Indiana: Guerrrrmano, os brasileiros não me entendem. Quase não passei na imigração porque ninguém fala inglês direito por aqui.
Ger: Sério? (leia-se “Ah, vá! Nem tu.”) Como que ninguém compreende o teu inglês?
Indiana: Sim. Depois o pessoal da companhia aérea não conseguia me explicar pra onde eu tinha que ir pra pegar o vôo pra Porto Alegre. Isso sem contar a dificuldade que é pra pegar táxi...
As lamentações seguiram e acabei me oferecendo pra ajudá-la no aeroporto no dia seguinte. Eu tinha a esperança de aprender algo legal sobre o país dela enquanto fazia um ato de caridade. O vôo sairia às 19:00 e ela tinha que estar duas horas antes no aeroporto. Assim, combinamos de sair direto do trabalho pra lá, às 16:30.
A PERIGRINAÇÃO
Eram 15:30 quando ela me chamou no messenger dizendo que o táxi já estava nos esperando. Estranhei, mas fui encontrá-la.
Indiana: Vamos, Guerrrrmano?
Ger: OK, mas por que tão cedo?
Indiana: É que tenho medo de perder o avião.
Ger: (“Ao menos vou mais cedo pra casa”) Não tem problema.
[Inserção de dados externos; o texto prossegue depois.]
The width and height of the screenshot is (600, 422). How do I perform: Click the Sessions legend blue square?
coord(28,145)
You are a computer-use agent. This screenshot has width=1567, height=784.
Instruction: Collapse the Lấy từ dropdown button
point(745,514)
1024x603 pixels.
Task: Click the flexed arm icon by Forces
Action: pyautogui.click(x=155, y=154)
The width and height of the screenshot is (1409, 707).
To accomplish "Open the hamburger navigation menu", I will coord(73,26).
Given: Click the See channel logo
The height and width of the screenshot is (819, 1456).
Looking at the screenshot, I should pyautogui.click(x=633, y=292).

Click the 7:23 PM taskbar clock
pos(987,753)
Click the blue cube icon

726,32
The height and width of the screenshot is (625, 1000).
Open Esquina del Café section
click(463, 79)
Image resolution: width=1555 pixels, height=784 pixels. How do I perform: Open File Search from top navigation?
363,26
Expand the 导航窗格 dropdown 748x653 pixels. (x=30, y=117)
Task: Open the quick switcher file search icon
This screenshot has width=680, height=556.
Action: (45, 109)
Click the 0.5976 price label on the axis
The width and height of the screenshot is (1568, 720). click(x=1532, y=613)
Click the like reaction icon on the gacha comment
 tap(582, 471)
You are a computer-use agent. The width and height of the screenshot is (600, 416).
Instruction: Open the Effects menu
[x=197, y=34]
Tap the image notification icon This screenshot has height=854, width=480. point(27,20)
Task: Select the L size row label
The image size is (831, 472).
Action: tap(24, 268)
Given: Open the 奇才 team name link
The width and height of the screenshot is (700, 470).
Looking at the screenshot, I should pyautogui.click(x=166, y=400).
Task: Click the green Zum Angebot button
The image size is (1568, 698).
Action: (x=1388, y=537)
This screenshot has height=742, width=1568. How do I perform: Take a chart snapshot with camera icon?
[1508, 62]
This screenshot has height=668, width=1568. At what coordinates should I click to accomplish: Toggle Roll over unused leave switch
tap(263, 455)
Essas duas malas grandes são tuas?!
Indiana: Sim, Guerrrrmano.
Ger: Tudo isso são compras?
Indiana: Não comprei nada. Ninguém fala inglês nessas lojas.
Ger: Então tudo isso veio contigo da Índia pra tu passar cinco dias aqui?!
Indiana: Não entendi... Venha! O táxi já está na rua nos esperando.
Ger: Aquilo não é um táxi. Aquilo é um carro prateado com um cara dentro. Os táxis daqui são de outra cor. De onde tu tirou esse taxista?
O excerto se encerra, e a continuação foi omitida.